> TRY IT
Please repeat the material word for word, beginning with the line that contains "The width and height of the screenshot is (727, 545)." and continuing through the end of the material, both ends included. Leave the pictures out of your answer.

> PROVIDED RECORDS
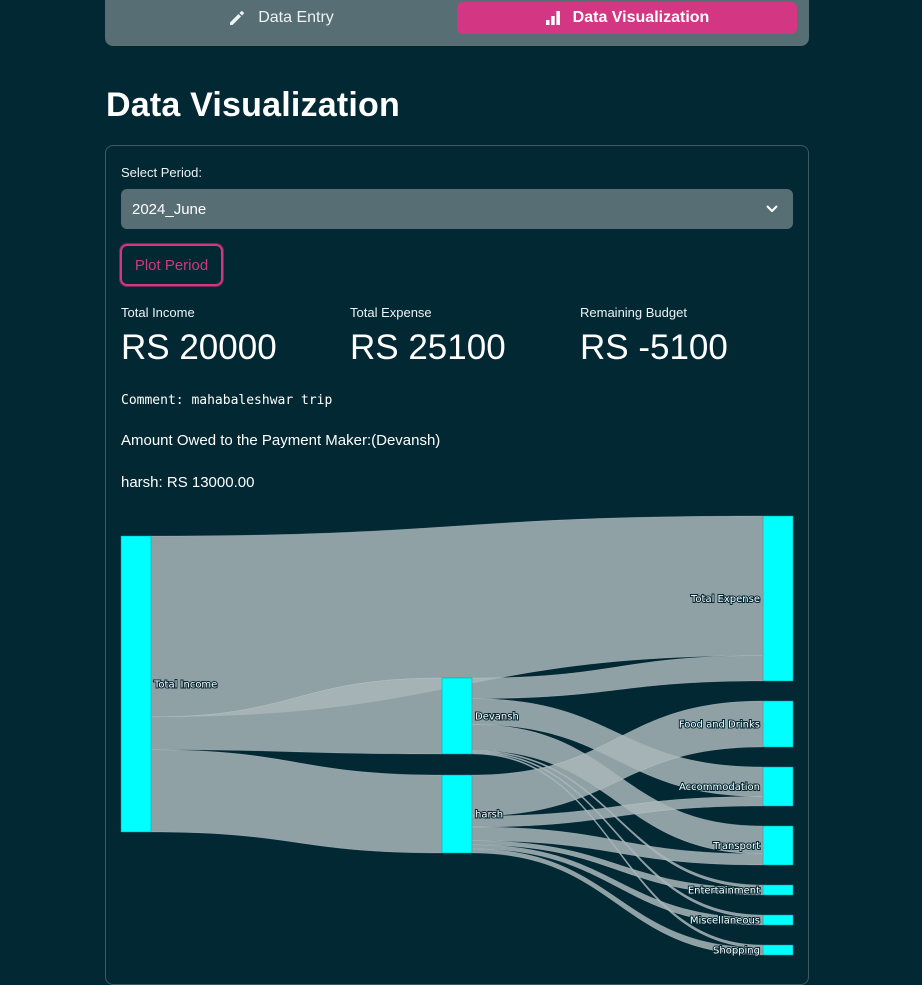  Describe the element at coordinates (778, 786) in the screenshot. I see `sankey-node-accommodation` at that location.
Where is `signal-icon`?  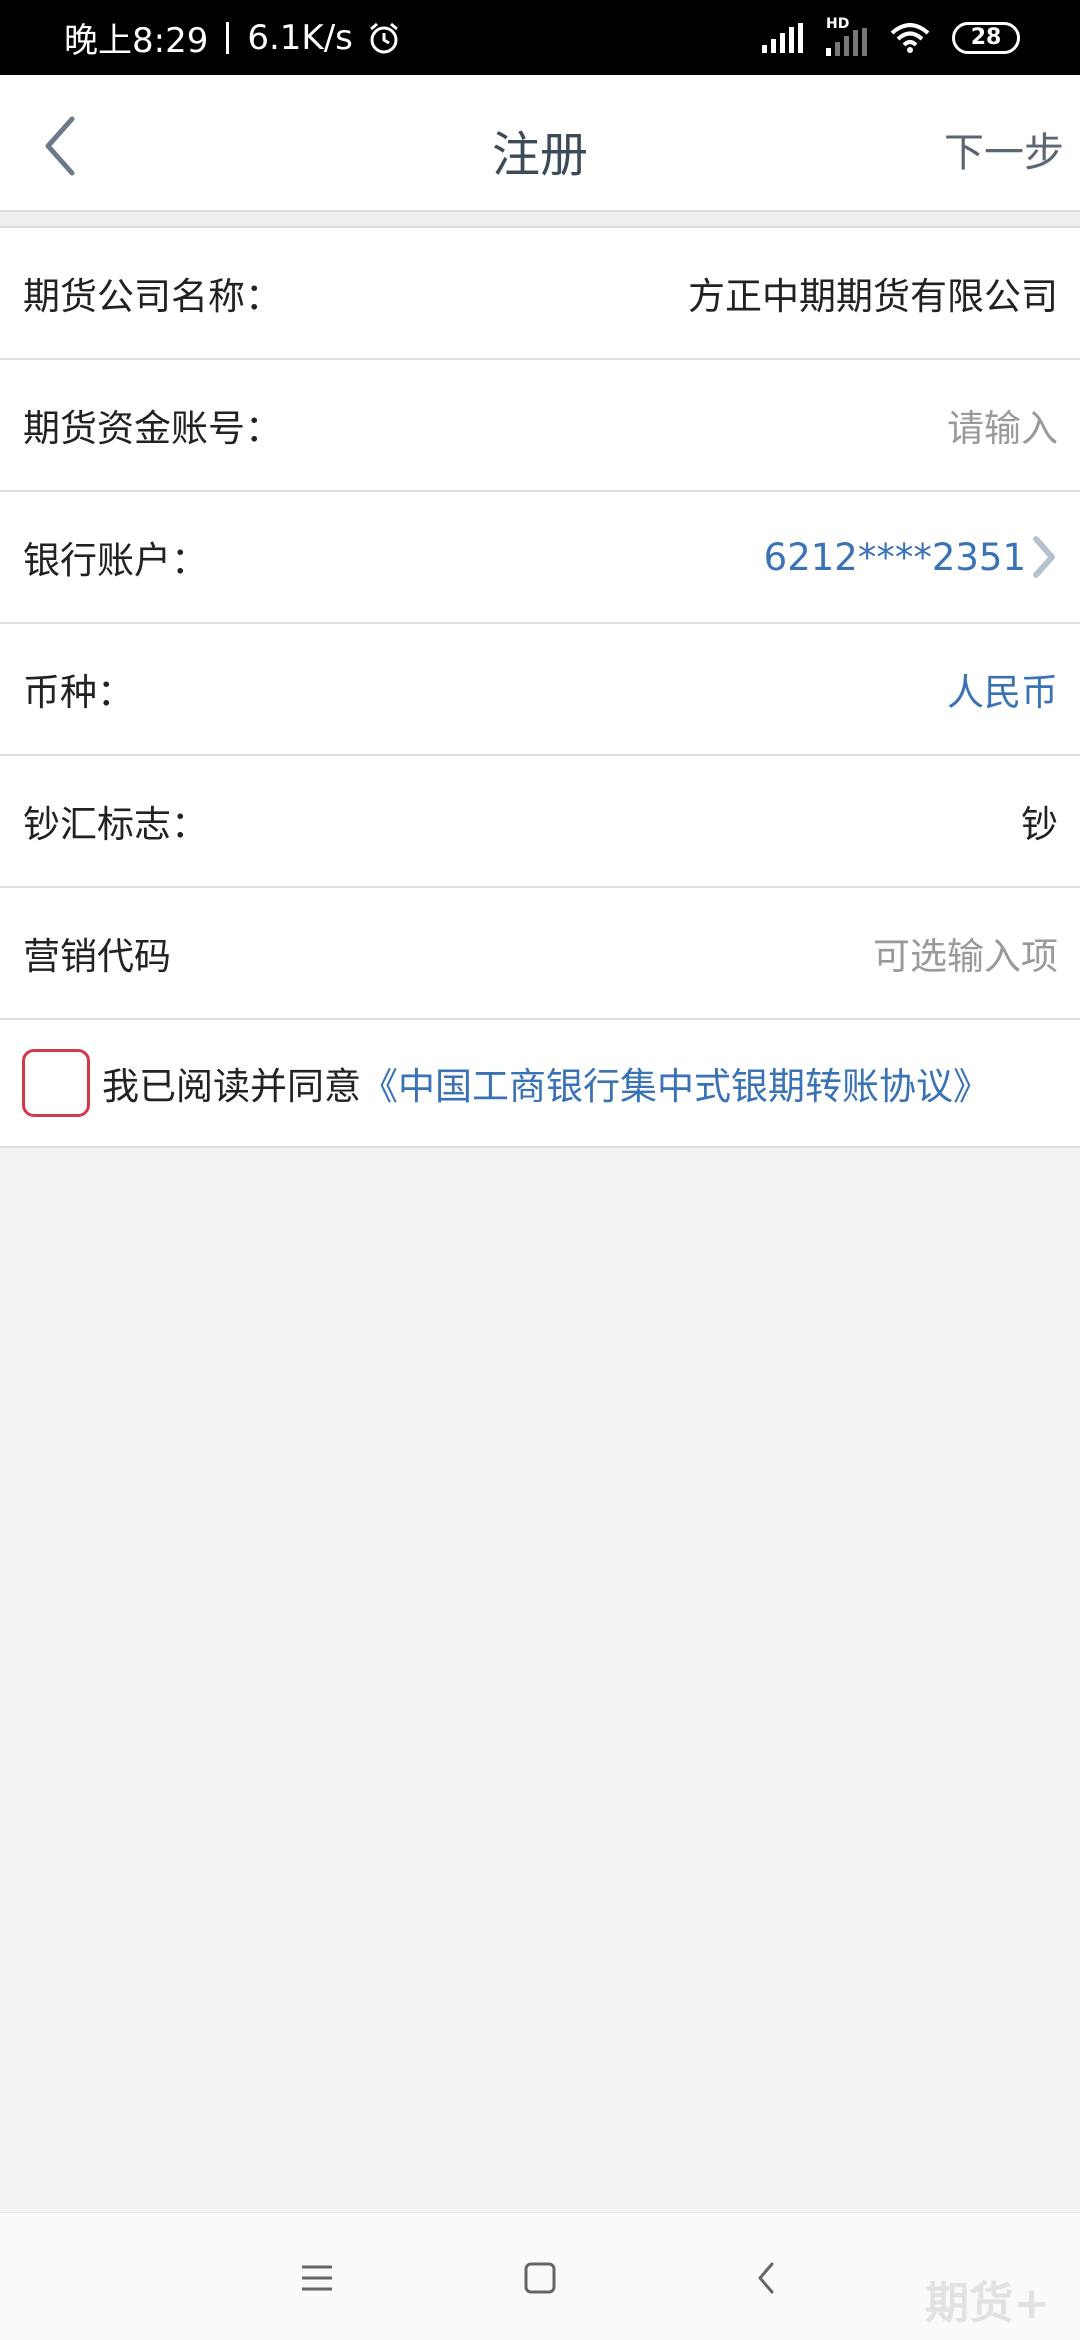 signal-icon is located at coordinates (782, 38).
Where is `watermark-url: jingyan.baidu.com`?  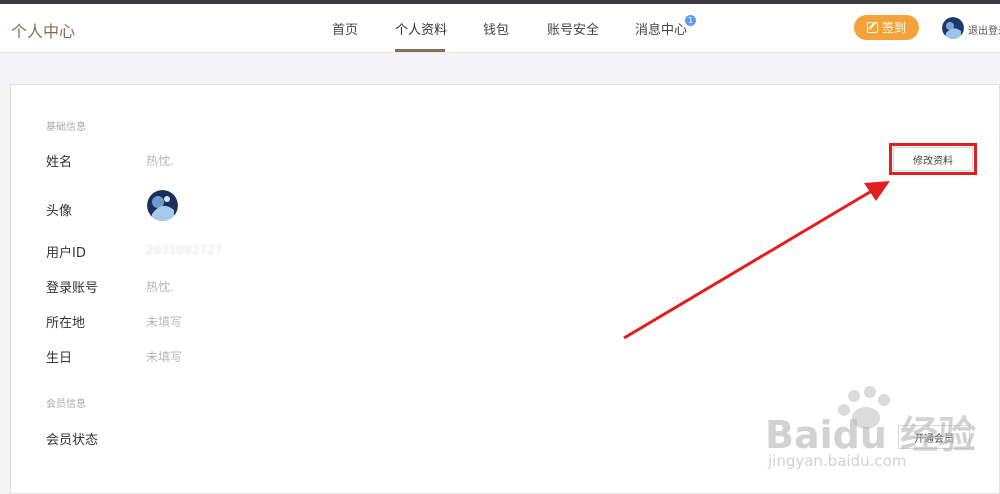 watermark-url: jingyan.baidu.com is located at coordinates (838, 461).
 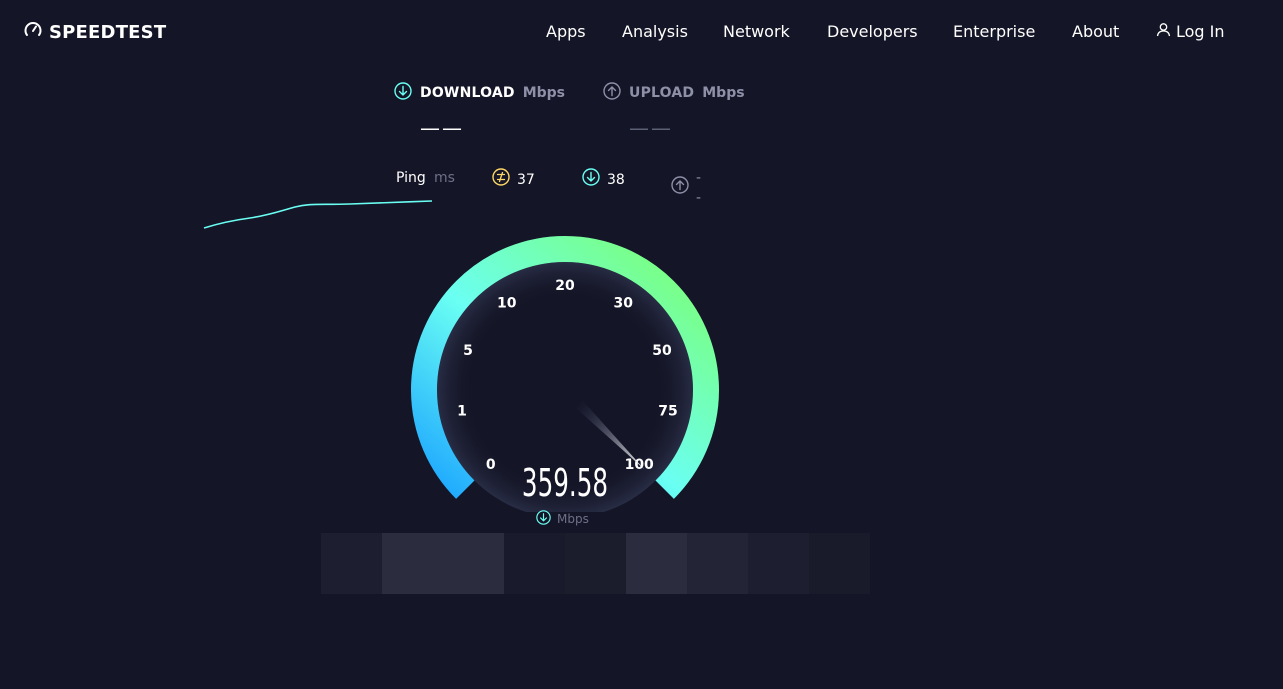 What do you see at coordinates (468, 93) in the screenshot?
I see `download-label: DOWNLOAD` at bounding box center [468, 93].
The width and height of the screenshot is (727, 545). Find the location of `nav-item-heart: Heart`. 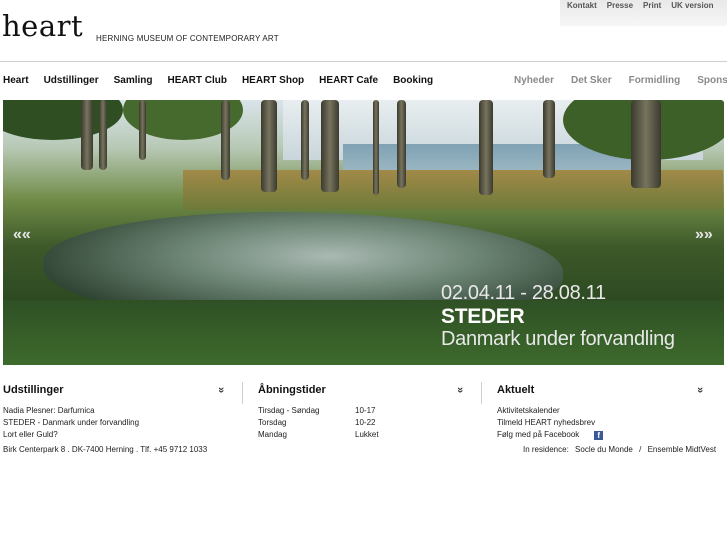

nav-item-heart: Heart is located at coordinates (16, 80).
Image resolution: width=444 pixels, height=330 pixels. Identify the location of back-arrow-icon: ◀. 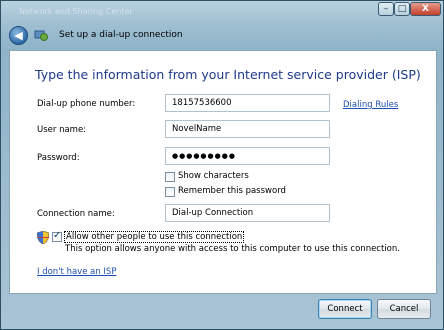
(18, 36).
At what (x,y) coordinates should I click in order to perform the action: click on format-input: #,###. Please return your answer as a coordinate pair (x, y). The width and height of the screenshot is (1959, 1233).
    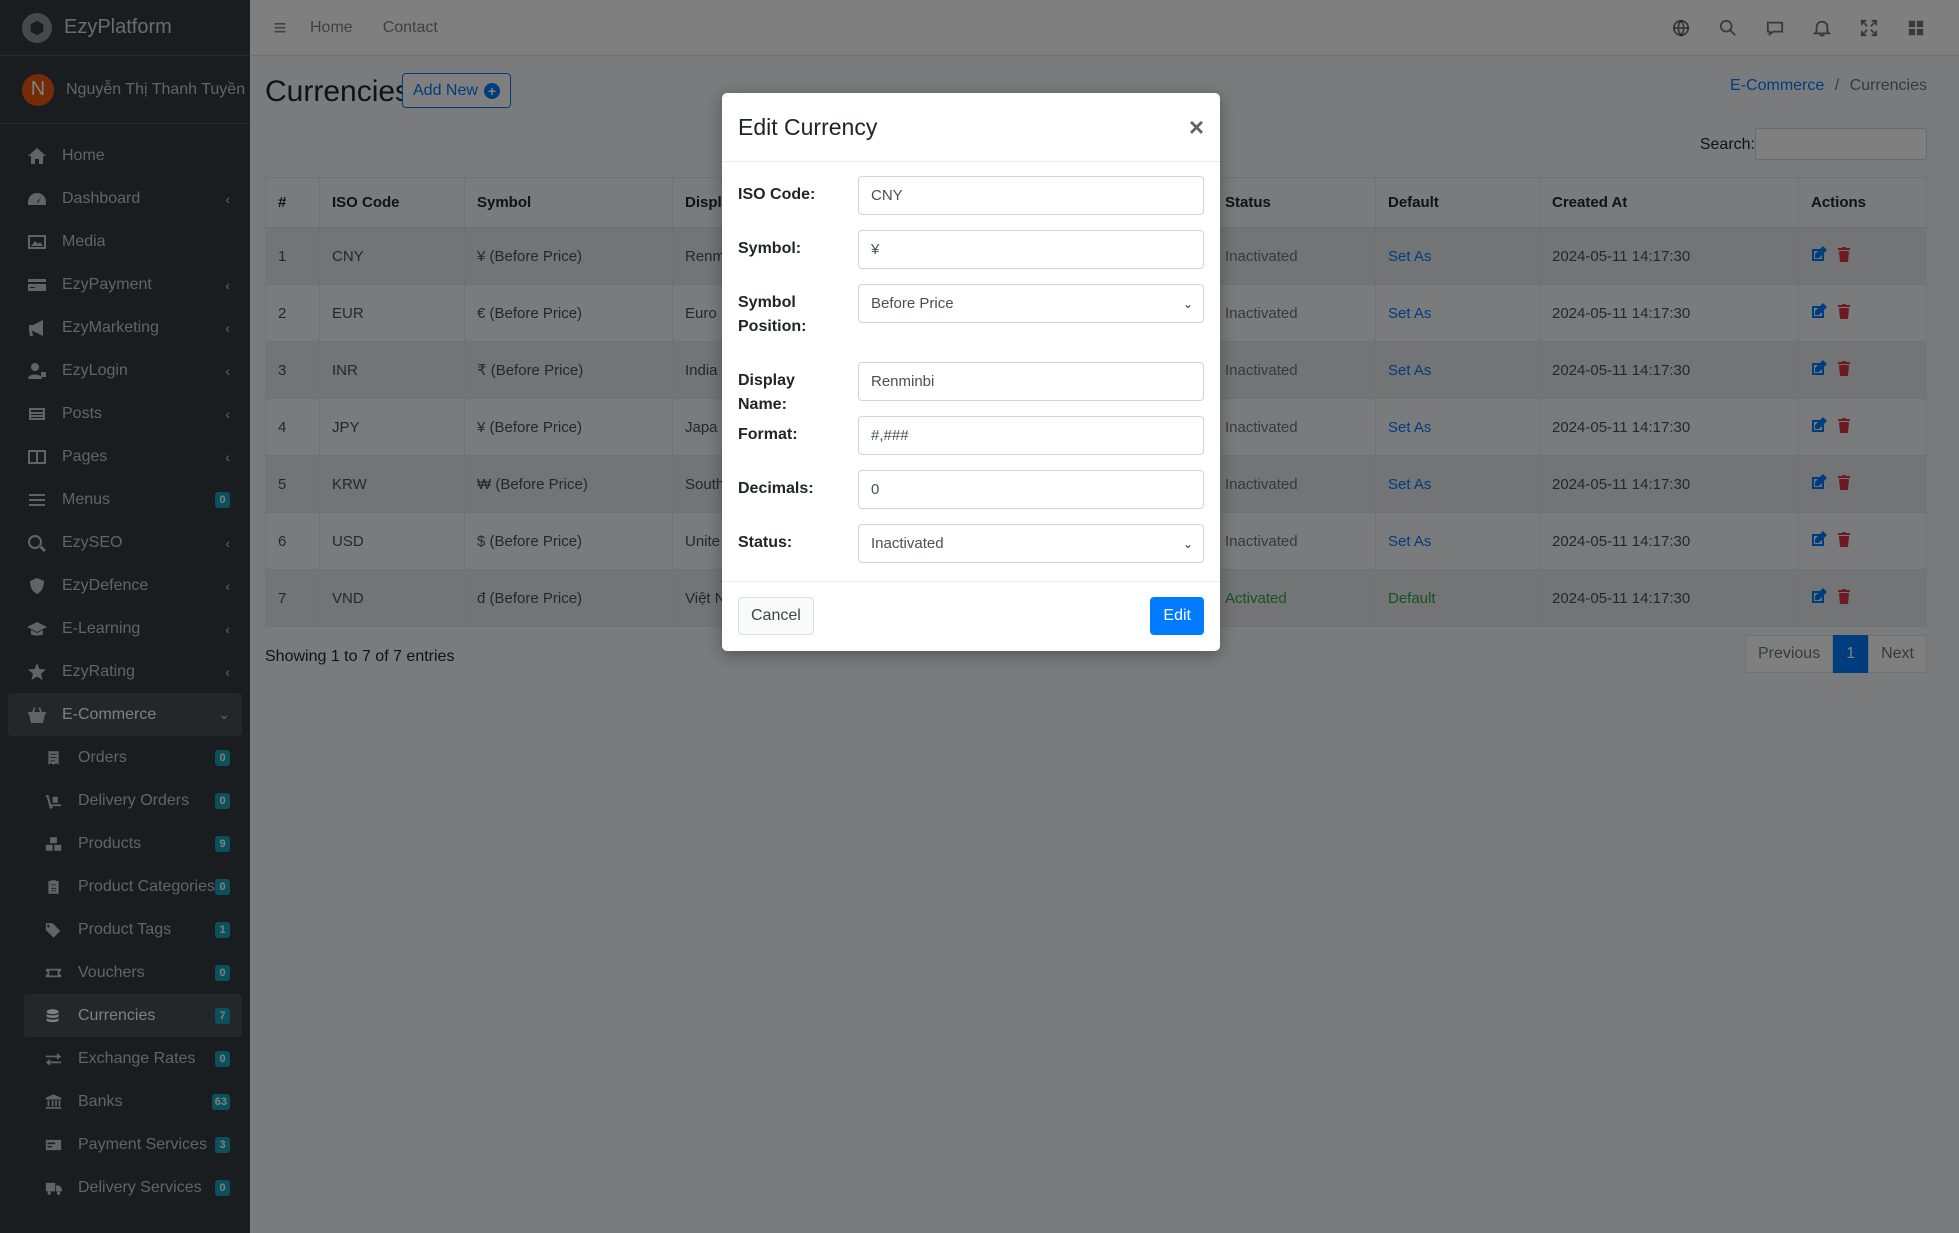
    Looking at the image, I should click on (1031, 436).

> WRITTEN REPLY
The width and height of the screenshot is (727, 545). Find the location of `nav-item-heart: Heart`. 

nav-item-heart: Heart is located at coordinates (16, 80).
Image resolution: width=444 pixels, height=330 pixels. Identify the location of back-arrow-icon: ◀. 
(18, 36).
At what (x,y) coordinates should I click in order to perform the action: click on format-input: #,###. Please return your answer as a coordinate pair (x, y). The width and height of the screenshot is (1959, 1233).
    Looking at the image, I should click on (1031, 436).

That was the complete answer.